Sunset painting and painting at sunset! The time you have to document colours at sunset is limited. You have to get throw some colour down fast - so that you have a basic record of the colours, paying particular note of the important ones.
Digital photography now makes the process of saving information a lot easier, so as well as your rough colour record, take some photographs and go back to the studio, away from the mozzies. (And close to the bar fridge!)
Ahhhh....Time to paint.
The approach for me is as usual....get colour down fast. This will give you something to start with. Having said that, it doesn’t mean that you just hurl any colour down anywhere. Have an educated first attempt. With pretty much any sunset or sunset painting that I can think of, follow a simple rule:
Colours are generally:
Warmer - closer to the light source
Cooler - further away from the light source
When painting clouds at sunset, a handy trick is to look at the highlights on the cloud furthest from the light source. At some point closer to the light source, that highlight colour will become the shadow colour of a cloud. The highlight on that particular cloud, may also be the shaded colour of another cloud even closer to the light source. A strategy that I use to understand the colour process when painting sunsets, is this:
Imagine you have the colours of a sunset laid out on your palette. For example, blues transitioning into purples, reds, yellows, and ultimately possibly white.
Imagine those colours painted in a smooth gradation on your canvas. We are following the rule of cool to warm. The clouds at this time of day will also follow that same rule. (As will trees, mountains, grass etc etc).
Think of it like this:
Perhaps the furthest clouds may contain a bluey-grey colour. The next cloud closer to the light, will almost invariably have less blue, and tend more towards a reddy colour. Clouds closer again will contain probably none of the blue, and tend more towards oranges and yellows.
The highlights on those clouds will do exactly the same thing. That is, if the highlights start at a red colour furthest away, the highlights will transition in the same way that the shadows do.

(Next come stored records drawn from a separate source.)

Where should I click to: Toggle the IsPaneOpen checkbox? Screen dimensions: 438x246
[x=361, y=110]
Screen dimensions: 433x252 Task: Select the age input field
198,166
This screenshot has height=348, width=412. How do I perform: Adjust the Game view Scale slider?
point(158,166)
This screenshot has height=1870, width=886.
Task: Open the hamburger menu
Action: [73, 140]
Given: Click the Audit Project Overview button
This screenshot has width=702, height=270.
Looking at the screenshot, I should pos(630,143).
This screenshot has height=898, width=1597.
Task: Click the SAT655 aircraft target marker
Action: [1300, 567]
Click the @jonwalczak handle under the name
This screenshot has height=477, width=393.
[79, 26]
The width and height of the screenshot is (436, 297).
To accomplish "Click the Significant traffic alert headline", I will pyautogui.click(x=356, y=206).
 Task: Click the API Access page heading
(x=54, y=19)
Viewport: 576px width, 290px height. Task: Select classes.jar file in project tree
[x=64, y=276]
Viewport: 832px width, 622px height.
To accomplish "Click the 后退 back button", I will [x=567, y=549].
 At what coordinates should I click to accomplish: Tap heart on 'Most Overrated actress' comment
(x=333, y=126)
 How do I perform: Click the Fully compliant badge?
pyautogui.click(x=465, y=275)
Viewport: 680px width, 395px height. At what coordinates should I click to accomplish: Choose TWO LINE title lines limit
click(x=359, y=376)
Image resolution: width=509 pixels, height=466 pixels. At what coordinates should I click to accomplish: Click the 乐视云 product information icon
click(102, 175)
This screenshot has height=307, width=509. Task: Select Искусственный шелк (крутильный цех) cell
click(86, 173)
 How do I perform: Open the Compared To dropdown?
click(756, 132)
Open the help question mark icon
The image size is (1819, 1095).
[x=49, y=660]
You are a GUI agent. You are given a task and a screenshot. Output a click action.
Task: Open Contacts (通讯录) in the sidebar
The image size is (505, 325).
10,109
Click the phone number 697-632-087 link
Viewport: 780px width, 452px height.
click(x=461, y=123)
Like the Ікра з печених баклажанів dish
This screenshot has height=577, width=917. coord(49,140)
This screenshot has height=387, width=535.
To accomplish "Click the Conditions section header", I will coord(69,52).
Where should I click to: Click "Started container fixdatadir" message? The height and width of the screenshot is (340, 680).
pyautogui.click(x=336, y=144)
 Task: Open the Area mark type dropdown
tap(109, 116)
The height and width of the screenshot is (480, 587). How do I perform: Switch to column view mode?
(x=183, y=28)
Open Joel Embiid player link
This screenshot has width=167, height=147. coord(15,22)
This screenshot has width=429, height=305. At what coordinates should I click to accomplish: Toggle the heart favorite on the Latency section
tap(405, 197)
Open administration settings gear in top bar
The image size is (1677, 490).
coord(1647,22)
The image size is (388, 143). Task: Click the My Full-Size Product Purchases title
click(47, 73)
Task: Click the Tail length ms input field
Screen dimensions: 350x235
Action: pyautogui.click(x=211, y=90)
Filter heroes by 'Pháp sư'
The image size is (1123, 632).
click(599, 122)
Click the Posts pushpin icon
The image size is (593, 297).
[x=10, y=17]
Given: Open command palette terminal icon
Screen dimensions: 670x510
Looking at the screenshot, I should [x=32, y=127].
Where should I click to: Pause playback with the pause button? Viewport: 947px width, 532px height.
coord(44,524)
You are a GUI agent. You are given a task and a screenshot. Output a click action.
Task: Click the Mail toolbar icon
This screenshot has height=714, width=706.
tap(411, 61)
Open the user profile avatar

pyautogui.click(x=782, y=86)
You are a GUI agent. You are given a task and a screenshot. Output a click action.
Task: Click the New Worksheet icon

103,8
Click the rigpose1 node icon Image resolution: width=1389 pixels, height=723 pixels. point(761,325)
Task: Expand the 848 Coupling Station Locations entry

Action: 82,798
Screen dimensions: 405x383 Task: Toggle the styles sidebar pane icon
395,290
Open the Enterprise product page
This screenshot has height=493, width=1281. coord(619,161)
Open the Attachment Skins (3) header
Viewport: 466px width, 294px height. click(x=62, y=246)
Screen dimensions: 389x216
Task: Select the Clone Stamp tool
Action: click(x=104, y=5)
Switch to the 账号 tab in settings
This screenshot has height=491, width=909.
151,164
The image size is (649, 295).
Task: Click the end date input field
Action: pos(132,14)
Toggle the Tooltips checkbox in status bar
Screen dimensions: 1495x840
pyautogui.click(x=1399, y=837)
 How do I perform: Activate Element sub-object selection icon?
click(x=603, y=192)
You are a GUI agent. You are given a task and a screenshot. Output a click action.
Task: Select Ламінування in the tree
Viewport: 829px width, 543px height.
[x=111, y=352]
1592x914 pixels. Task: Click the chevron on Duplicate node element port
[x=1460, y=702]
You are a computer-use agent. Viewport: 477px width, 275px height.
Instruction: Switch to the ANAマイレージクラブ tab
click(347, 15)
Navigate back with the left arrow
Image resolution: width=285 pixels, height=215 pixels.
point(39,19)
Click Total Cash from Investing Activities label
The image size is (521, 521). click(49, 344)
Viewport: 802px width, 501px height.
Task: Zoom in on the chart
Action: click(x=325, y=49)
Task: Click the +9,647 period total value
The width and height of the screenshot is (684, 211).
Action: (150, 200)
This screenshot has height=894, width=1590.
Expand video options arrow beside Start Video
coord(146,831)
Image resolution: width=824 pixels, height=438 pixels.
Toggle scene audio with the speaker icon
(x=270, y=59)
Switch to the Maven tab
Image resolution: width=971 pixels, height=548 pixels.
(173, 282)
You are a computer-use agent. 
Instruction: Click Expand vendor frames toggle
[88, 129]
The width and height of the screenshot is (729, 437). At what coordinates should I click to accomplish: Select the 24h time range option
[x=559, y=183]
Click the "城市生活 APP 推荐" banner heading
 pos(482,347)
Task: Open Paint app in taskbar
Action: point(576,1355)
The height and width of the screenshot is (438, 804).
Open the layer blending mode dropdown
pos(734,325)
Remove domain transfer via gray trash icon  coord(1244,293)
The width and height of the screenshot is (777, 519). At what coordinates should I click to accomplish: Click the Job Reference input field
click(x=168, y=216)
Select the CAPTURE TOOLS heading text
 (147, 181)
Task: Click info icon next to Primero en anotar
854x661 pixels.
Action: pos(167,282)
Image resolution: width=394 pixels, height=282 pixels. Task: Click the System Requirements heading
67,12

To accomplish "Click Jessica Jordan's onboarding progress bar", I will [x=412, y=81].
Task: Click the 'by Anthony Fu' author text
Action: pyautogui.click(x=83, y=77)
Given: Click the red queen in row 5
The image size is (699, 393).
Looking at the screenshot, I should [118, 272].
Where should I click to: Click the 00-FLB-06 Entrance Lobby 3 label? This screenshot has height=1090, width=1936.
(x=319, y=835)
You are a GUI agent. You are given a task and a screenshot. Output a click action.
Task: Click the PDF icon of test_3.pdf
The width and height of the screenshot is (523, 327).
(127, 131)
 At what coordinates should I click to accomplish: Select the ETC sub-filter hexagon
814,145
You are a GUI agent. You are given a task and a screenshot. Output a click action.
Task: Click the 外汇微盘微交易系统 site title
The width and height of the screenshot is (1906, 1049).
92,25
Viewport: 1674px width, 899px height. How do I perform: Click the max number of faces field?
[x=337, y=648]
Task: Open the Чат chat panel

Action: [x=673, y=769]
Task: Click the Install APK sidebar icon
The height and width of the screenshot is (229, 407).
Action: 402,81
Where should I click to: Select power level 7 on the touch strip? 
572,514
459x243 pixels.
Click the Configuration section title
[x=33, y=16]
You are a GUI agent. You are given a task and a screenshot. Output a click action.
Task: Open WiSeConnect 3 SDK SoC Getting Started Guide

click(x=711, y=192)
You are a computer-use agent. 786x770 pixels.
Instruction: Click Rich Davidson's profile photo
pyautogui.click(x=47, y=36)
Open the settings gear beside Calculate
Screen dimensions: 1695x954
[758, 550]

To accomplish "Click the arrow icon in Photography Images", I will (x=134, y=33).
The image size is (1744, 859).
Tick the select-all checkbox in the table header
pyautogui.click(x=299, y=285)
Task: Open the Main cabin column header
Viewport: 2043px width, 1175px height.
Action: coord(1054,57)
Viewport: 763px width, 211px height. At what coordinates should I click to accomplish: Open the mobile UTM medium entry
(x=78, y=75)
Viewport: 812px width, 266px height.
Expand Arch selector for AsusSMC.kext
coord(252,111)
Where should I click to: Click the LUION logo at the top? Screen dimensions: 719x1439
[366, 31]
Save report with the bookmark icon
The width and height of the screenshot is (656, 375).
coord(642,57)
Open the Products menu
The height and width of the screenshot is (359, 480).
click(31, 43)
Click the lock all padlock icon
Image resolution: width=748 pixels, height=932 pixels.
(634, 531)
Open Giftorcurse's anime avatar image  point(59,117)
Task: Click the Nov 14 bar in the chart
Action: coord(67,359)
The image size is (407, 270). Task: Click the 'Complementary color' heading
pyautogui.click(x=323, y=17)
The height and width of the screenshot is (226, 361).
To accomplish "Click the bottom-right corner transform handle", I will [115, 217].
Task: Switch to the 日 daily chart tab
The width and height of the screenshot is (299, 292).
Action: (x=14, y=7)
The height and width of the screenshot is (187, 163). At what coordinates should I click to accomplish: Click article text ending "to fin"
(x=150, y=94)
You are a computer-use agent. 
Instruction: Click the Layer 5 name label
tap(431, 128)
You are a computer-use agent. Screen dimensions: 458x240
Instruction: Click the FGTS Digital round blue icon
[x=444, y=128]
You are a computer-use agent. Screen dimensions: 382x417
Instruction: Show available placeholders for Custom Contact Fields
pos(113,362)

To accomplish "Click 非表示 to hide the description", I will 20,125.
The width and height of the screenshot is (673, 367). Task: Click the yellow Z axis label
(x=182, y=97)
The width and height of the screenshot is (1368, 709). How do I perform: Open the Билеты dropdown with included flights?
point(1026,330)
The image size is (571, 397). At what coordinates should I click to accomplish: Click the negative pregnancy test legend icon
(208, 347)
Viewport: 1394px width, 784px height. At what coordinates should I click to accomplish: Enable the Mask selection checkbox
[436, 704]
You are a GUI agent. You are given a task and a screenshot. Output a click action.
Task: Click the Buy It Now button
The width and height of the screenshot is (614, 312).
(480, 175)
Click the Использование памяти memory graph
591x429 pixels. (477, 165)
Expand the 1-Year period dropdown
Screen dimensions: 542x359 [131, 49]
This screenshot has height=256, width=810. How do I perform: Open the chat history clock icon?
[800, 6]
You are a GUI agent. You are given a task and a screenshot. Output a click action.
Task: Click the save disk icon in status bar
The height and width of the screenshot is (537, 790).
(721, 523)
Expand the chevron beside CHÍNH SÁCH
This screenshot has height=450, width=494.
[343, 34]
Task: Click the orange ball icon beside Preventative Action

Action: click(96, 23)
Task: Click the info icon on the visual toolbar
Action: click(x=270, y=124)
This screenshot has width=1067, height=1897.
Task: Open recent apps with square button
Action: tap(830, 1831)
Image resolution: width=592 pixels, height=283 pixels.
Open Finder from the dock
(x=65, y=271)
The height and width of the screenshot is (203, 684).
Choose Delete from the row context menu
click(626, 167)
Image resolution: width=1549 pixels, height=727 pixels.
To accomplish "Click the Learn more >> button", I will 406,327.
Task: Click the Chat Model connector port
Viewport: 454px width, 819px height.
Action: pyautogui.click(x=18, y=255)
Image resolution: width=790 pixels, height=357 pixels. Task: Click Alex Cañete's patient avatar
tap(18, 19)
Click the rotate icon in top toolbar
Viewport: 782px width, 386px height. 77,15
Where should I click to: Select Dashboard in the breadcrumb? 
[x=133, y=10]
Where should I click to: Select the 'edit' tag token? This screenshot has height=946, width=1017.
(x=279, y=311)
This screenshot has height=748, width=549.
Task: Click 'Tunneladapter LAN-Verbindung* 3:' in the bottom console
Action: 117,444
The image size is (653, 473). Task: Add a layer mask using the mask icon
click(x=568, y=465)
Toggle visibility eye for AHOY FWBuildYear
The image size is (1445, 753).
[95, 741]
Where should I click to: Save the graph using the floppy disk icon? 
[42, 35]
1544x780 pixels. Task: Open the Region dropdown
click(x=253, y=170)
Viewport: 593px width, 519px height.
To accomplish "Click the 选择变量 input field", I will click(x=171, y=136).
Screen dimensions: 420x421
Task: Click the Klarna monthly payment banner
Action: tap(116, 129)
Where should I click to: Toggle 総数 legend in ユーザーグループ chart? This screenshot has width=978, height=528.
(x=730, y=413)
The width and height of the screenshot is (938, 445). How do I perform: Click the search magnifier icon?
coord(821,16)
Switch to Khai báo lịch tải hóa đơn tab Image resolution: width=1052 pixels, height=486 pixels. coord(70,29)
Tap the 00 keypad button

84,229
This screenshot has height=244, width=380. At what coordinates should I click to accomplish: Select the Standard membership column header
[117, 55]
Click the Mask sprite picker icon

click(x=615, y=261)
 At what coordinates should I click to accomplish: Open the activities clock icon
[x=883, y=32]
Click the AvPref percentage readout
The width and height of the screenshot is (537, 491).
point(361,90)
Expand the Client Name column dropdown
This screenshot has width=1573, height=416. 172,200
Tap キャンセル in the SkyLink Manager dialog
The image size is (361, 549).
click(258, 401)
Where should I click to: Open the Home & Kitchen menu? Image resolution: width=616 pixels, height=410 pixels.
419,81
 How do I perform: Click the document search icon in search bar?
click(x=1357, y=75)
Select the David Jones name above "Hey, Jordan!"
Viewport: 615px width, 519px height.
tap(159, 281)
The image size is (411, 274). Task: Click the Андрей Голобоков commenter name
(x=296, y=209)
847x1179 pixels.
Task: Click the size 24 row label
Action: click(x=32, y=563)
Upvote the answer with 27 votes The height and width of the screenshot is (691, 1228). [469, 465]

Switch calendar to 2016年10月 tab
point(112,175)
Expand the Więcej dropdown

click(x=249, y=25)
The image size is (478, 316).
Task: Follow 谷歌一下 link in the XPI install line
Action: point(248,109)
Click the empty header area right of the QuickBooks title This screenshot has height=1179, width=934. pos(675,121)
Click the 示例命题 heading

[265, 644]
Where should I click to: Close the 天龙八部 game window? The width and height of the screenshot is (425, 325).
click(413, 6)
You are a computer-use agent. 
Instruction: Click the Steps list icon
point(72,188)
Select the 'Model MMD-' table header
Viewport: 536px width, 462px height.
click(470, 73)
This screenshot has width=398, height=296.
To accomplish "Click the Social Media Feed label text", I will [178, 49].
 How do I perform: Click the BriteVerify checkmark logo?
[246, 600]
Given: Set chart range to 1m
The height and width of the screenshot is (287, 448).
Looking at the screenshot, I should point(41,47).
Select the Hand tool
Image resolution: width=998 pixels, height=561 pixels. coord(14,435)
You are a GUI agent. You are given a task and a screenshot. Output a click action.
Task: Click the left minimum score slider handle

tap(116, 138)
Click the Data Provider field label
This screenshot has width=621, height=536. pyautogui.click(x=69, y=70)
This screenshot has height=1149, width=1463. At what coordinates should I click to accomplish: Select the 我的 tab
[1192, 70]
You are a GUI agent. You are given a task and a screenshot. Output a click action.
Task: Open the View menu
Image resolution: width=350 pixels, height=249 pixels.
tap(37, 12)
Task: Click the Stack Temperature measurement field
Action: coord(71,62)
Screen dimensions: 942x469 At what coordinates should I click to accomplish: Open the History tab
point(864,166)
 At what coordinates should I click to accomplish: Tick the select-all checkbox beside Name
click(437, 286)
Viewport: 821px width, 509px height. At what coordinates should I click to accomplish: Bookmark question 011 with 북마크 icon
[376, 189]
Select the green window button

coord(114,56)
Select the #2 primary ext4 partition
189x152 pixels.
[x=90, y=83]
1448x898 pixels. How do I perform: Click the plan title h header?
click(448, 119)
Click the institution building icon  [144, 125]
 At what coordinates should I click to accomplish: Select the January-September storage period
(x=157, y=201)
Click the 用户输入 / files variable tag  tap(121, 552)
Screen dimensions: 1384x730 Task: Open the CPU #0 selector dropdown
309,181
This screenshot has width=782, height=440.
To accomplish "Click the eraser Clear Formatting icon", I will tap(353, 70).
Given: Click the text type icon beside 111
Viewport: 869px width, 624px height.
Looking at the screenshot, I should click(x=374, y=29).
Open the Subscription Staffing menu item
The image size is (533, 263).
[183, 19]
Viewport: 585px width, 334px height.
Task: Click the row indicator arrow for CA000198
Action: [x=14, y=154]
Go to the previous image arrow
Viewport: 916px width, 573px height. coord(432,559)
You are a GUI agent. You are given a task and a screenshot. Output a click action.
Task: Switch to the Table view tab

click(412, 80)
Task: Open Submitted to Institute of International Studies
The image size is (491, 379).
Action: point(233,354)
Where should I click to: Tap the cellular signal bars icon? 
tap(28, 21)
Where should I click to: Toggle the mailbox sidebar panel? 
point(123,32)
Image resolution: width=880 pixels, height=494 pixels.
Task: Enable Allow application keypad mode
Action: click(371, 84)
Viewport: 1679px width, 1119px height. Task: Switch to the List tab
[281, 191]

Always remember when you’re introducing clouds into your sunset painting, consider that different types of clouds will occur at different heights, and therefore will reflect different light. The warm to cool rule still applies. Even if there are multiple layers of clouds.
As noted before, pay particular attention to the way colour is altered as it gets closer to the light source in the late afternoon. Get this wrong, and even the most beautiful skyscape will appear very ordinary. Cool to warm.
The truth is, despite all the formulas, sunset painting is still a challenging experience. Get it right, and all the stars line up, dolphins leap from the water, and the lotto man knocks on your front door. Get it wrong, and you’ll spend hours weeping under your desk (or mumbling incoherently at the neighbours).